■ TASK ITEM ■
Which lines below include "computer"? Copy them all.

Dataset records:
╔══

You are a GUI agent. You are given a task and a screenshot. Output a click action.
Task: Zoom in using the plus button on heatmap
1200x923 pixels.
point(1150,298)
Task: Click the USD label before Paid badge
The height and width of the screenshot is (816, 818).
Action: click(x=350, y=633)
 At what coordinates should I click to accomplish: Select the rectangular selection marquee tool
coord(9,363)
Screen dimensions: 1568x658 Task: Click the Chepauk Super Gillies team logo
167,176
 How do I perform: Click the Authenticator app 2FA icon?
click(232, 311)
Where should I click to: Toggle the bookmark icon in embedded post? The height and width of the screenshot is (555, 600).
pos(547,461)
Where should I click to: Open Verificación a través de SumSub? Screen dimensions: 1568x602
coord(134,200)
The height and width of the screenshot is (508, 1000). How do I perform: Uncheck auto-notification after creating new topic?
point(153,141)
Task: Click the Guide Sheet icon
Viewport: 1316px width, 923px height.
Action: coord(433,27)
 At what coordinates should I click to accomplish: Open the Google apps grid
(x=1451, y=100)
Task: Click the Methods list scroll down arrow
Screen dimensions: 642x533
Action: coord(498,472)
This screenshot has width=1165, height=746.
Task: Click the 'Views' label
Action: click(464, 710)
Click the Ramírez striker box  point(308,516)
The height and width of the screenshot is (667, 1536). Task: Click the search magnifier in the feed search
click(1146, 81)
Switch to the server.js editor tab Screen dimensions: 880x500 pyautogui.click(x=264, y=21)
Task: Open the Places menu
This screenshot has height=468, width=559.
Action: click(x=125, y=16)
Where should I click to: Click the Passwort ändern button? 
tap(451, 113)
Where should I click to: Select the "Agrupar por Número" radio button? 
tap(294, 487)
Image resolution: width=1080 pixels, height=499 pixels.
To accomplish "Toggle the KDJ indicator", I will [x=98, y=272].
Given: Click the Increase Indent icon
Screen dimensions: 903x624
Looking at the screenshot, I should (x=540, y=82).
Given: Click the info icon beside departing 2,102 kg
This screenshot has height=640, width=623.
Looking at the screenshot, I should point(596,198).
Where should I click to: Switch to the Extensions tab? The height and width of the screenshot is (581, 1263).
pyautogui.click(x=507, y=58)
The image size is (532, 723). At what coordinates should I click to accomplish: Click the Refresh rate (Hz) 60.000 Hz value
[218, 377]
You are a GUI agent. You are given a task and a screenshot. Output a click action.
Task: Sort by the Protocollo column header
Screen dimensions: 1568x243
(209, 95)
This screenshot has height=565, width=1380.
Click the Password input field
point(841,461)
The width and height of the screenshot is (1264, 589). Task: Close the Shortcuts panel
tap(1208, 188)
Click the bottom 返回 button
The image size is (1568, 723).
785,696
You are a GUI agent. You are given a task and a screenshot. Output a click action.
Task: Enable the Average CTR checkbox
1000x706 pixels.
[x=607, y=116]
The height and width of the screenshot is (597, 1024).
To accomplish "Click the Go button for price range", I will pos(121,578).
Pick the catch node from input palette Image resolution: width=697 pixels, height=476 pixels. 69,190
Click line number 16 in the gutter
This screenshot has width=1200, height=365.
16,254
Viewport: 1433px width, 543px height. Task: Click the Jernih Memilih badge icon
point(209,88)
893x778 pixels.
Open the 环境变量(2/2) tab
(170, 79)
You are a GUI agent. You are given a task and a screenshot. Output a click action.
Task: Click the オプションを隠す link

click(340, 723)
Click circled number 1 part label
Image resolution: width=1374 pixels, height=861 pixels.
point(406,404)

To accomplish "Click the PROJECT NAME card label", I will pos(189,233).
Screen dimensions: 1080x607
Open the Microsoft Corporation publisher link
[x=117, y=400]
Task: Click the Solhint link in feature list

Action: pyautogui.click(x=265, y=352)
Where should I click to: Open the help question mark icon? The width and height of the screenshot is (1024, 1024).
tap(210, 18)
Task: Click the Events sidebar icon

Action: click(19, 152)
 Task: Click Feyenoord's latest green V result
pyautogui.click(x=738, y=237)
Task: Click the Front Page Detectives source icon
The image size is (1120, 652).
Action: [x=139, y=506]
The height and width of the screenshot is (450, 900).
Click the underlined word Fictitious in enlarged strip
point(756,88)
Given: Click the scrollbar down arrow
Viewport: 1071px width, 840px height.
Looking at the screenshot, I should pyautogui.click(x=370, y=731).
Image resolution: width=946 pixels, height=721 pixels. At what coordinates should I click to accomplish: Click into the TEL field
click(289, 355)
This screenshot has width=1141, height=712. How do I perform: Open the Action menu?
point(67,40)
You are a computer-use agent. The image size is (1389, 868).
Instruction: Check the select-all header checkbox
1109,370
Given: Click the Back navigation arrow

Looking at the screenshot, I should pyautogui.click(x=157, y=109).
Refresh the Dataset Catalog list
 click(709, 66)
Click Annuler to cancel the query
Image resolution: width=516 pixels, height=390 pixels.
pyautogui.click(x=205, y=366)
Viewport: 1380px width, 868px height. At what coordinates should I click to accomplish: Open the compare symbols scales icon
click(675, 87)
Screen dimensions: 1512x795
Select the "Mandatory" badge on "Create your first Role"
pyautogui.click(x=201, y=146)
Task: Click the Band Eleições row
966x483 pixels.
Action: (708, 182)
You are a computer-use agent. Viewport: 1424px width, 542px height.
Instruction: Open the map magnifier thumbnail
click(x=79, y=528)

╚══

■ REPLY TO THE TASK ■
You are a computer-use agent. The image size is (1389, 868).
You are a computer-use agent. Viewport: 1424px width, 542px height.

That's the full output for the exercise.